AGING-RELATED VEGF IMPAIRS MUSCLE REGENERATION

PURPOSE: Aging is associated with frailty, a parameter that correlates with mortality and loss of muscle mass. The molecular mechanisms behind aging-associated impairment of muscle regeneration remain incompletely understood. We hypothesized VEGF-A with known role in angiogenesis and muscle progenitor differentiation to regulate regeneration in aged skeletal muscle. METHODS: Young C57BL/6 (10 weeks old) and old C57BL/6 mice (24 months old) were subjected to muscle cryoinjury to induce regeneration. Quantifications of cross-sectional area (CSA) of regenerating myofibers were performed. Tibialis anterior muscle lysates was used for quantifying VEGF-A. To evaluate the role of VEGF in muscle regeneration, a similar experiment was performed on VEGFlo mice with a 75% decrease in VEGF-A activity and littermate controls.

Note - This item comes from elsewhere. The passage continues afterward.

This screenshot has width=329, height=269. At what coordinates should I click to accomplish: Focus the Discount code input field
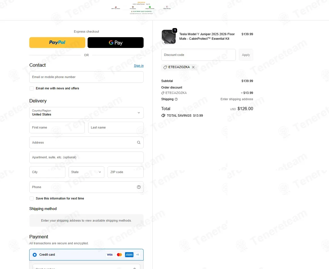(198, 55)
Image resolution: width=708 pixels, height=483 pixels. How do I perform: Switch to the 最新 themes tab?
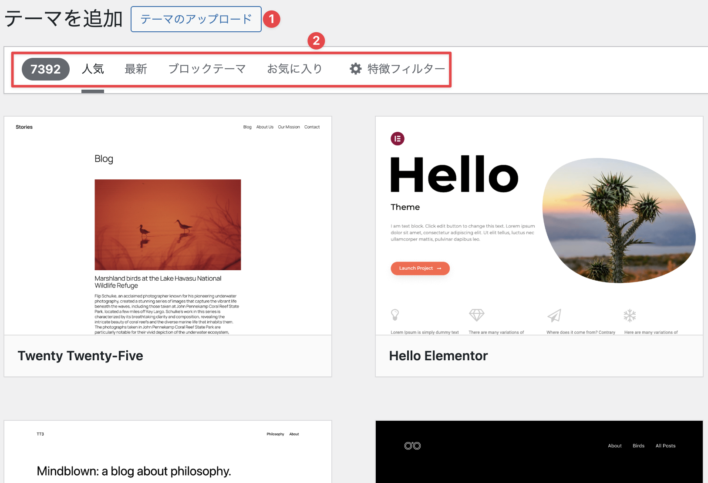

ML228, a hypoxia signaling activator that increases VEGF-A levels, was injected into young and old mice as well as VEGFlo and littermate controls. RESULTS: Old mice exhibited marked reduction in the VEGF-A protein levels and regenerating myofiber CSA on DPI 10 (1250 vs. 833μm2, p<.001). Similarly, VEGFlo mice exhibited significantly smaller regenerating fiber CSA as compared to littermate controls on DPI 10 (541 vs. 238μm2, p=.0011). Pharmacological augmentation of VEGFA using ML228 increased muscle VEGF levels by 2 folds and skeletal muscle regeneration in both old mice (25% increase in regenerating fiber CSA, p<.01) and VEGFlo (20% increase in regenerating fiber CSA, p<.01) mice, but not young or littermate controls. CONCLUSIONS: Muscle regeneration declines with aging in correlation with loss of VEGFA levels within skeletal muscle. Supplementation of VEGFA represents a therapeutic target for sarcopenia.